Work instruction –
An exact reprint of every record below is required, with the pictures left out.

Stored data entries:
####
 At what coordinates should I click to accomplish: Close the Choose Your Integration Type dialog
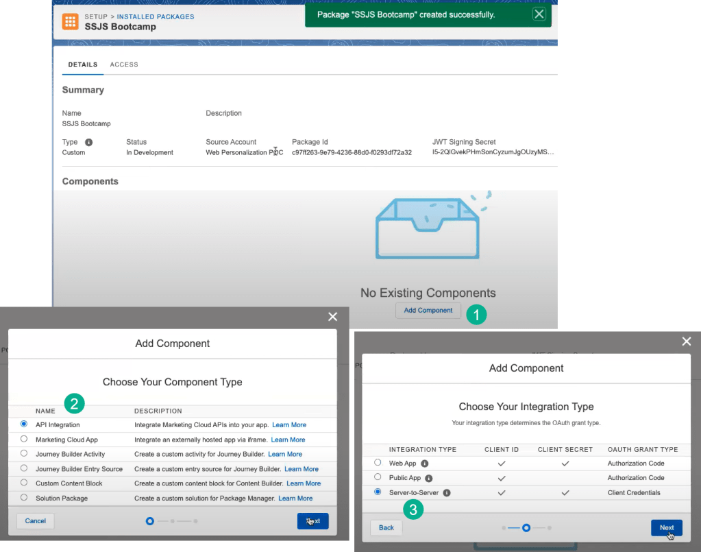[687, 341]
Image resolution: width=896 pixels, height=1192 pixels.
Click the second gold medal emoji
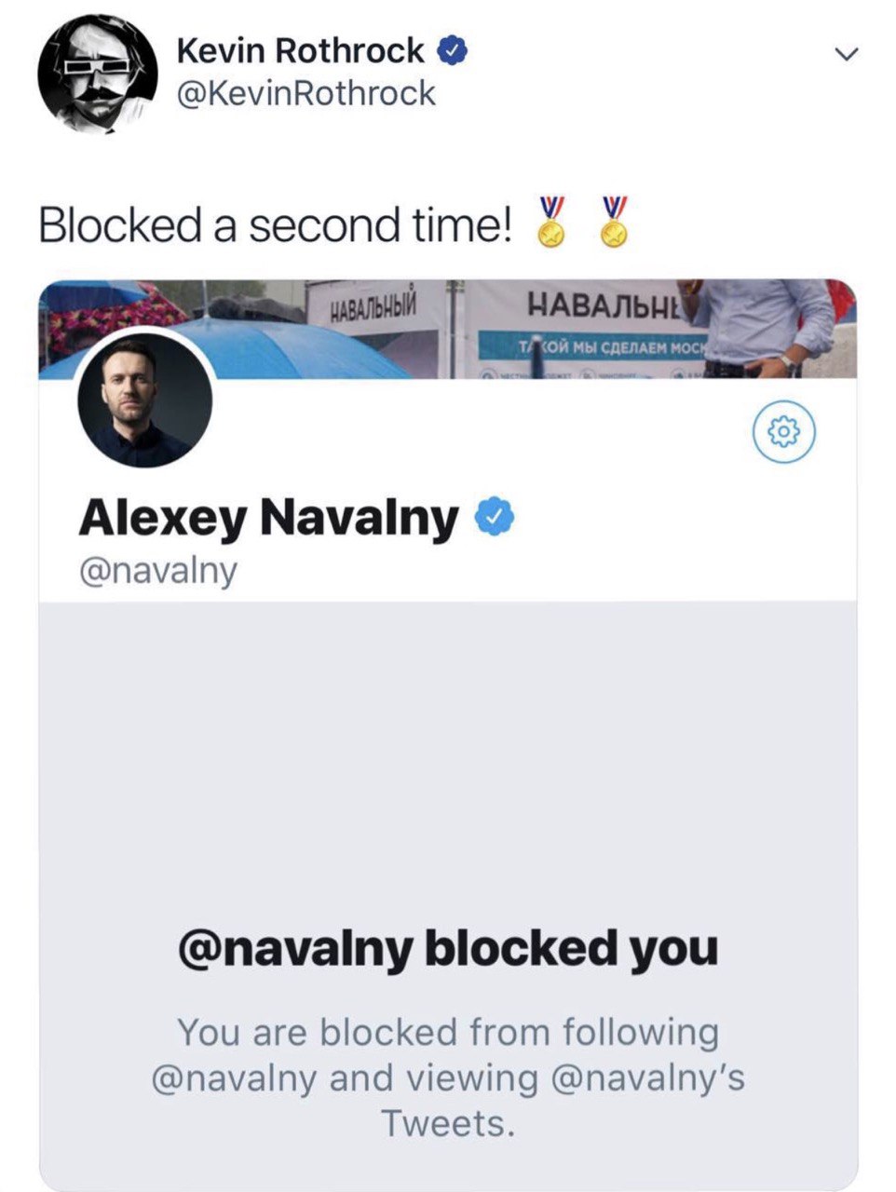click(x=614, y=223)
####
Response below –
 At what coordinates should I click to accomplish: Close the Choose Your Integration Type dialog
[687, 341]
Image resolution: width=896 pixels, height=1192 pixels.
Click the second gold medal emoji
click(x=614, y=223)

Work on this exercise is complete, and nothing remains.